Depois da boa campanha que cumpriu em 2004, finalizando a temporada em terceiro na estréia do modelo eletrônico P124 da Scania, Roberval Andrade fez prognósticos positivos para o Campeonato Brasileiro de Fórmula Truck de 2005. A perspectiva de disputar o título desde as primeiras provas, contudo, começa a dar lugar à elaboração de uma estratégia que mantenha as chances do piloto paulista de conquistar sua segunda taça na categoria.
“Nós esperávamos bem mais, mas a sorte não esteve ao nosso lado até agora”, lamenta Roberval. Ele abandonou em Caruaru, com um problema na parte elétrica, e em Goiânia, com a quebra da caixa de direção. A chance mais evidente de vitória se deu na terceira etapa, domingo último (15) em Interlagos, São Paulo. Largando da pole depois de dominar também os treinos livres de sexta, o piloto via o início de sua reação na disputa pelo título.
“Desde o meio da semana eu estou com um pressentimento de que nós vamos vencer essa corrida de novo”, dizia, na manhã da corrida, citando o triunfo que conquistara um ano antes na etapa paulista. Na corrida, liderou até a bandeira amarela programada, na 12ª volta. Dada a relargada, o ritmo do Scania número 420, decorado nas cores de Assobrasc, Knorr-Bremse, Guerra, Rodafuso, Frum, Biasi Tanques, Tanesfilm, KS e Expresso Araçatuba, caiu bruscamente.
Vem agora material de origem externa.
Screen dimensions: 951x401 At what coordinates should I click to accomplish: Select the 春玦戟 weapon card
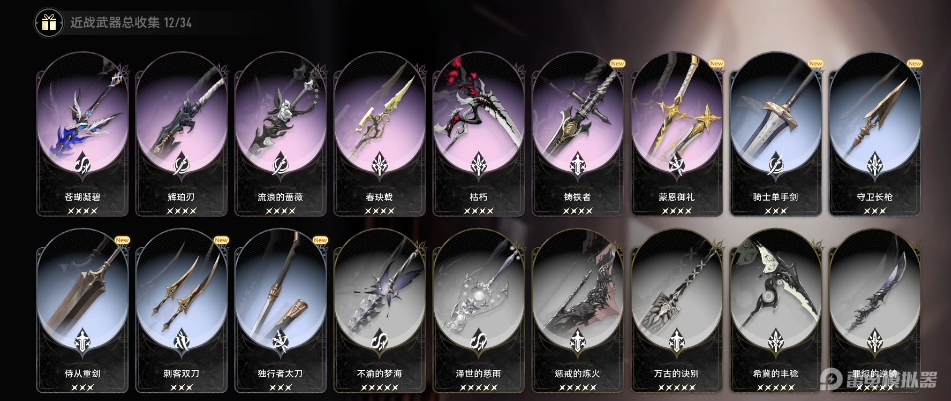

“Doeu dar adeus à liderança”, lamentou o piloto, que teve de encostar nos boxes da Roberval Motorsport. O problema foi decorrente de uma das braçadeiras da mangueira do turbo, que não suportou o aumento da pressão e de soltou. Esse problema deixou livre o caminho para que o paranaense Leandro Totti, o segundo colocado, administrasse a liderança, conquistasse a segunda vitória na categoria e tirasse de Wellington Cirino a liderança do campeonato.
Com os problemas em Interlagos, Roberval Andrade teve complicada sua tarefa de se aproximar dos líderes. “Essa era uma corrida em que a nós tínhamos tudo para ganhar. Depois dos testes que fizemos em Goiânia, o caminhão estava muito competitivo. Para falar a verdade, em São Paulo, até o treino classificatório, aconteceu bem mais do que era esperado. Mas essa quebra nos tirou a chance de tentar fazer um campeonato com tranqüilidade”, analisa.
O campeão de 2002, contudo, não desiste do objetivo de buscar o título de 2005. “Faltam seis provas para o campeonato terminar. Eu tenho cinco corridas para buscar os resultados que me coloquem na última corrida com chance de ser campeão. Como tenho um caminhão competitivo nas mãos, é uma chance real”, considera. “Só que, a partir de agora, não há mais espaço para erros. O que tinha de dar errado, já deu”, torce, em tom sentencioso.